AMES, Iowa -- While typically associated with vegetable gardens in the southern United States, okra is a vegetable that can thrive in hot, humid Iowa summers. In this article, horticulturists with Iowa State University Extension and Outreach answer questions about growing okra in Iowa.
Can okra be grown successfully in Iowa?
Yes. Okra can be successfully grown in Iowa and other Midwestern states. Okra is a member of the Malvaceae or mallow family. This makes it a great vegetable to introduce to the annual rotation schedule in your vegetable garden because it is not closely related to other common vegetables like tomato, sweet corn, onion, squash, beans or leafy greens. Okra has a similar flower to other plants in this family including cotton, hollyhock and hibiscus. The cream-colored flowers are not as large as a hibiscus but just as ornamental.
Okra performs best in well-drained, fertile soils in full sun. Avoid wet, poorly drained sites. Soil pH is generally not a problem as okra grows well in soils that are slightly acidic to slightly alkaline (pH 6.5 to 7.5).
What are some good okra varieties for Iowa?
Several okra varieties are available to home gardeners. These varieties differ in size from 1 to 6 feet tall with most varieties ranging from 3 to 5 feet tall and 2 to 4 feet wide. Fruit varies in color and shape ranging from dark green to purple to almost white with round, smooth, or ridged shapes. Most varieties produce spineless pods.
The best varieties for Iowa are dwarf or early ripening varieties since our growing season is shorter than in the southern US, where okra is more commonly cultivated. Suggested okra varieties for Iowa include ‘Annie Oakley II’, ‘Cajun Delight’, and ‘Clemson Spineless’ all of which have dark green, spineless pods on plants that grow 4 to 5 feet tall. ‘Burgundy’ is a cultivar with burgundy red pods on 4-foot-tall plants.
When should okra be planted in the garden?
Okra can be established by sowing seeds directly into the garden or by setting out transplants. To enhance germination, soak okra seeds in water for several hours or overnight before sowing.
Sow okra seeds outdoors about two weeks after the danger of frost is past. In central Iowa, mid to late May would be an appropriate planting date. Sow seeds 1 inch deep. Space seeds 4 to 6 inches apart within the row. Rows should be spaced 3 feet apart. When seedlings are several inches tall, thin the row so the remaining plants are spaced 1 1/2 to 2 feet apart.
Okra seedlings do not transplant well. When starting plants indoors, sow okra seeds in peat pots. Plant two seeds in each pot. After germination, thin to one plant per pot.

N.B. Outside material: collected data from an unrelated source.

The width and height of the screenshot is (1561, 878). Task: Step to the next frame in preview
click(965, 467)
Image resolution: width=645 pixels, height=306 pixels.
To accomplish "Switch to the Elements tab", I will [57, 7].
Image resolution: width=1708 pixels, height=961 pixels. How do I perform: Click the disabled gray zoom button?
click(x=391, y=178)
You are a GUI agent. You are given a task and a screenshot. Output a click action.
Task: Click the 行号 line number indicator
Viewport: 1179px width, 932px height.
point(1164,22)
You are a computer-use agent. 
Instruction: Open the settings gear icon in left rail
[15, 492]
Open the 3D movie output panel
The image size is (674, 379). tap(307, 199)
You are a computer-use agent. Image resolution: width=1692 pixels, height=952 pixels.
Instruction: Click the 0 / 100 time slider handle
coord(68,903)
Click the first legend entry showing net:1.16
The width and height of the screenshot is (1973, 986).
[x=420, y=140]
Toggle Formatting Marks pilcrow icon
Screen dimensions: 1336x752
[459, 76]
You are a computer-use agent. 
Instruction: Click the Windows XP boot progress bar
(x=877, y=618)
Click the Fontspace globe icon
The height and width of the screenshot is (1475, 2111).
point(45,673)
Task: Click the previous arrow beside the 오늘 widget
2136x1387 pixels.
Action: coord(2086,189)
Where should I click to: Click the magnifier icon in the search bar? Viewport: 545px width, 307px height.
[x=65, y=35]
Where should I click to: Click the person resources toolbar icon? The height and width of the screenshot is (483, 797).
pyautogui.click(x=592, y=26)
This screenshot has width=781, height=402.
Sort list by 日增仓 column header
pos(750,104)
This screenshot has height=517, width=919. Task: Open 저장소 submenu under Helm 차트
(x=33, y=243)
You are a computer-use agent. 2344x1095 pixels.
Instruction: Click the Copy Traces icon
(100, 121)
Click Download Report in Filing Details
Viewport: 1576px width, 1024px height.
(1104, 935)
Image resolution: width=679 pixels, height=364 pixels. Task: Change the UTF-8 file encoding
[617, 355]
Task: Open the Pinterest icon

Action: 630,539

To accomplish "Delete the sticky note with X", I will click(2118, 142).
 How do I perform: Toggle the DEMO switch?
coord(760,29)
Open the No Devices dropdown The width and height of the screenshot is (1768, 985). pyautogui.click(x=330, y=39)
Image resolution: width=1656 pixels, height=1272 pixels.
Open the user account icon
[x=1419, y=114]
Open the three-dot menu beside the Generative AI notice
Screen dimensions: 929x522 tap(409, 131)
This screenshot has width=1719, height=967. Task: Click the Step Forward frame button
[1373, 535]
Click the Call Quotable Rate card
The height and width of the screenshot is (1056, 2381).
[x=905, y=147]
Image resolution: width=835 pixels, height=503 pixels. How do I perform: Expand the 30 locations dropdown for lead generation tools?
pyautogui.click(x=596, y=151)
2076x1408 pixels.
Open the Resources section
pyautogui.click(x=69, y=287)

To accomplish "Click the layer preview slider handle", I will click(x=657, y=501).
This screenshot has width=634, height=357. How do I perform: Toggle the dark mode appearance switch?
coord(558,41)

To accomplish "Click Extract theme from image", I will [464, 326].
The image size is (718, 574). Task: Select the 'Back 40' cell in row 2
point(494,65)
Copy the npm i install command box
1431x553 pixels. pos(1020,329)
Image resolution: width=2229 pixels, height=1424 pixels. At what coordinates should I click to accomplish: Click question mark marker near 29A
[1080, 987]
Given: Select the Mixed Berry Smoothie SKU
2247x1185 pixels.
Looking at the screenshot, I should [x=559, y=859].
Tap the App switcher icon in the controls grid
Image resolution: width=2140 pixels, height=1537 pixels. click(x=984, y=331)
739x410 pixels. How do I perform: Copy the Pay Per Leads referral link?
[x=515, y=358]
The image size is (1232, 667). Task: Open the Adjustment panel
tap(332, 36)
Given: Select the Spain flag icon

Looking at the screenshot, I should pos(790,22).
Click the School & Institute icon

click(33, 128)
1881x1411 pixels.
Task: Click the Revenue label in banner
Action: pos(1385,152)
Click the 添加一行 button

Sow okra seeds indoors six to eight weeks before the intended outdoor planting date.
How do I care for okra?
Okra loves hot weather and will quickly grow in the heat of summer. Okra can tolerate dry conditions. However, watering may be necessary during extended dry periods. Moisture is especially important during flowering and pod development. During prolonged dry periods, a deep soaking once every seven to 10 days should be adequate.
Before planting, apply 1 to 2 pounds of an all-purpose garden fertilizer, such as 10-10-10, per 100 square feet. When harvesting begins, sprinkle a small amount of nitrogen around each plant. However, avoid heavy nitrogen applications, which may promote vegetative growth and reduce crop yields.
Scout often for aphids. These pests are attracted to okra in large numbers. Manage aphids as soon as they are noticed on leaves and growing points. Dislodging them with a forceful stream of water or applying insecticidal soap often controls aphid populations to adequate levels.
How do I harvest okra?
Harvest pods when 2 to 4 inches long. This is usually five to six days after flowering. Use a sharp knife or hand shears. Handle the pods carefully, as they bruise easily. Do not allow pods to get too large. Since the pods develop rapidly, it's often necessary to harvest pods every other day in July and August to pick them before they get too big.
Pods that are more than 5 inches in length become tough and stringy. While the larger pods are still edible, their quality is usually considered unacceptable. Pods that have become too large to use should be promptly picked and discarded. Pods that are allowed to mature on the plant will reduce additional flowering and fruiting.
Some individuals are sensitive to the small spines on the okra's leaves and stems and may develop a rash or itch. Sensitive individuals should wear gloves and a long-sleeved shirt when harvesting the pods.
Shared photo: Okra pods. Harvest okra when the pods are small - ranging from 2 to 4 inches in length.